Each line from the one containing "Instruction: Switch to the 页面布局 ribbon tab" through the last line of the records is to be repeated exactly, with all pictures left out.

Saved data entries
......
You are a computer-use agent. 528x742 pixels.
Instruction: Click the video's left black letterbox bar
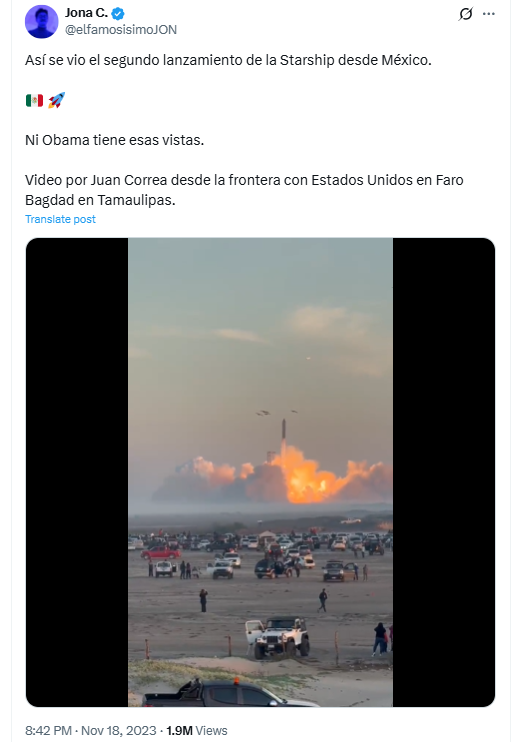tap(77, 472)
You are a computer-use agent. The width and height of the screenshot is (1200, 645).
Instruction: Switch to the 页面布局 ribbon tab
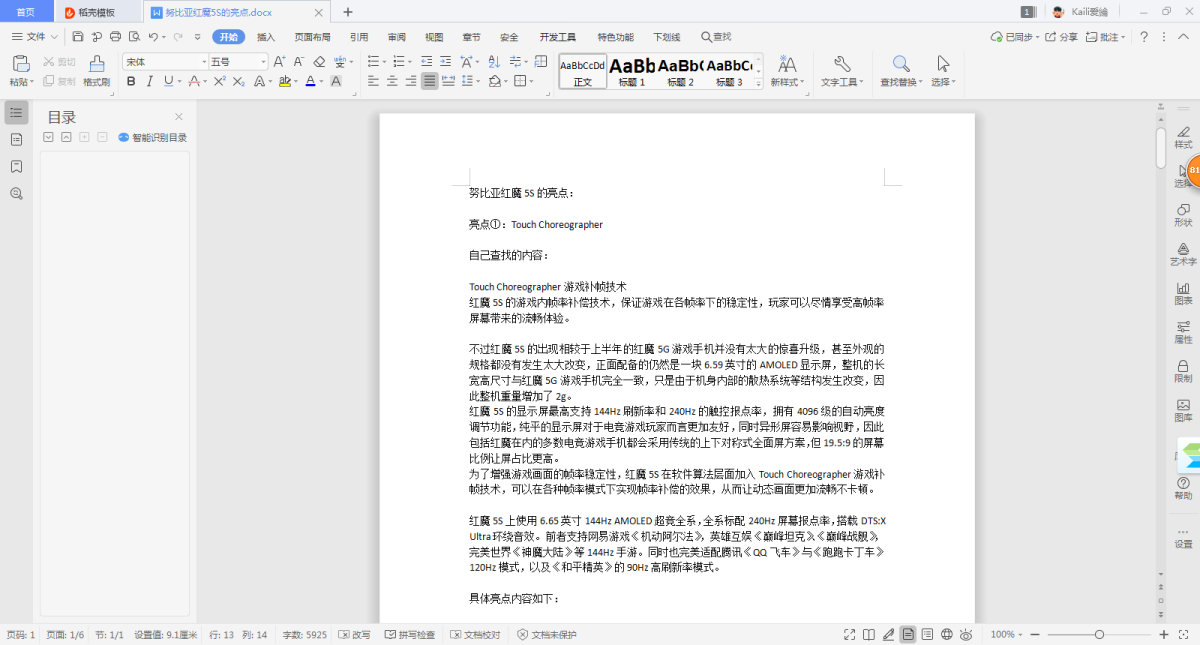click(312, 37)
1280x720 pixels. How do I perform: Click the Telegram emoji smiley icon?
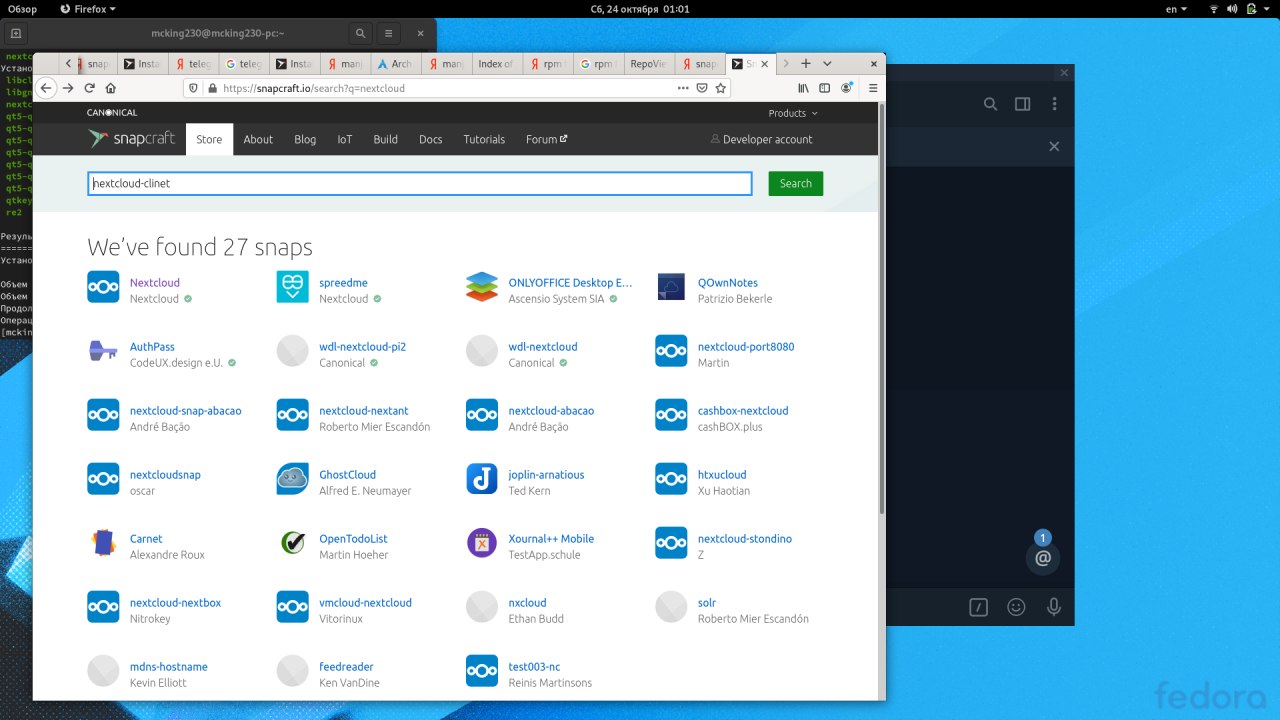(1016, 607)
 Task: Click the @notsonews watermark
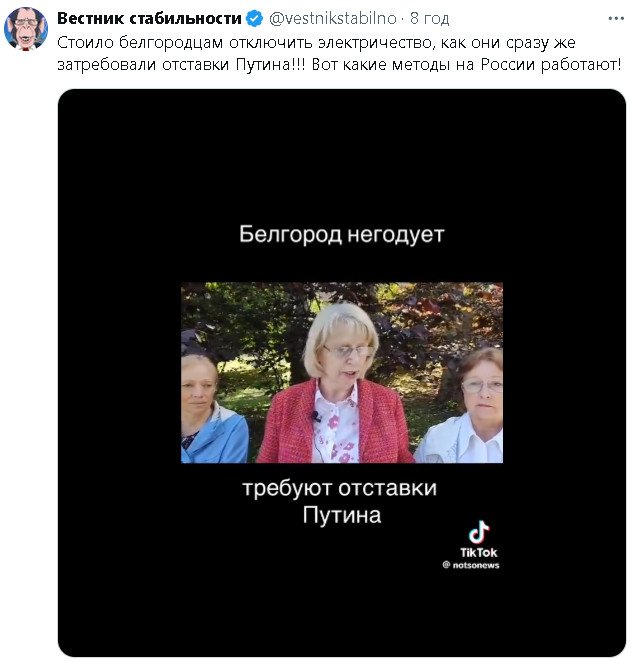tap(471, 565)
......
* Solved problem
Instruction: Switch to the 页面布局 ribbon tab
click(312, 37)
1280x720 pixels. How do I perform: Click the Telegram emoji smiley icon?
(1016, 607)
 Task: Click the @notsonews watermark
tap(471, 565)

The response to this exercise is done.